Origine : http://www.combatenligne.fr/article/?id=522


Alain Brossat analyse comment la biopolitique devient peu à peu zoopolitique.

Quand le peuple des hommes glisse vers le troupeau humain...

Dans son principe même, la biopolitique contemporaine tend à rendre indistinctes les frontières entre les différentes formes du vivant - l'humain et l'animal en premier lieu, mais aussi entre le monde vivant et le monde des objets - naturels ou fabriqués. De façon croissante, "la politique" est inscrite dans l'horizon de la préservation ou de la promotion de la santé, de l'élimination des risques, de la prévention des catastrophes ou du "traitement" des effets de celles-ci. Des notions comme celle de la "vie bonne" (Aristote) n'ont plus comme horizon l'en-commun des hommes libres mais la bonne santé et la sécurité de la masse. Des notions forgées par la modernité révolutionnaire ou démocratique comme celle de l'égalité ou de la fraternité ou encore de l'émancipation (le socialisme, l'anarchisme) tendent constamment à s'affaiblir au profit de paradigmes sécuritaires et immunitaires.
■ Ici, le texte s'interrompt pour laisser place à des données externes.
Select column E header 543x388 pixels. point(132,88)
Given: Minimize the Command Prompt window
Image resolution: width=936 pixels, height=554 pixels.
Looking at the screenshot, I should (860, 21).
Dans une telle actualité, à la fois historique et culturelle, ces phénomènes d'indistinction sont voués à s'étendre toujours davantage : lorsque les vaches dont nous faisons l'ordinaire de notre alimentation deviennent "folles", c'est nous qui mourons avec elles, lorsque la canicule fauche des milliers de personnes fragiles, c'est du trouble durable provoqué par l'extension croissante de ces zones d'indétermination qu'est fait l'ordinaire de ce qui se nomme, par défaut, notre "actualité" politique. En tant qu'elles sont l'une et l'autre des crises sanitaires qui viennent coloniser les espaces politiques, l'affaire de la vache folle et celle de la canicule présentent des parentés structurelles flagrantes : mêmes phénomènes d'incurie bureaucratique, mêmes perceptions par le public d'une faillite de l'Etat pris en flagrant délit d'incapacité à remplir sa part du contrat immunitaire et sécuritaire implicite qui, dans les démocraties modernes, le lie au corps citoyen... Et pourtant, dans un cas, la crise a pour objet premier une variété animale, et dans l'autre, une fraction d'humanité. On tient là, avec l'évidence de cette homomorphie entre les deux crises, un fil qui nous guide vers le cœur du problème - l'état de confusion toujours plus grand qui règne dans nos sociétés entre la part des hommes et celle des animaux, ou bien encore, entre la part de ce que nous sommes en tant que nous sommes une variété animale, et celle de ce que nous sommes en tant que, comme dirait Heidegger, tout sauf des animaux - peuple du logos (Lettre sur l'humanisme).

Comme l'a montré Claude Lefort, la politique, dans sa forme traditionnelle, voire immémoriale, s'active sous le signe de la division - opposant des partis, des factions, des clans, des peuples, des Etats, des ethnies, des cités, des cités-Etats, des religions, etc. A l'évidence, plus l'objet de la politique contemporaine se déplace du côté de la prise en charge du vivant et tend à faire de celle-ci son "problème" ou son souci exclusif, et plus ce mode traditionnel est révoqué. La division est l'affaire des humains, elle oppose des humains à d'autres humains (et non à des animaux ou à une nature ingrate), elle établit un lien irrévocable entre politique et monde humain, à l'exclusion de tout autre. Aujourd'hui, au contraire, la biopolitique se présente comme une politisation tendancielle non seulement de la totalité du vivant (les questions de l'ingénierie génétique devenant des questions éminemment politiques, tout comme celles de la préservation de certaines espèces animales menacées de disparition), mais aussi de l'ensemble du domaine des relations entre le vivant et l'inanimé, ou le monde des objets : c'est l'enjeu - politique par excellence - de l'écologie.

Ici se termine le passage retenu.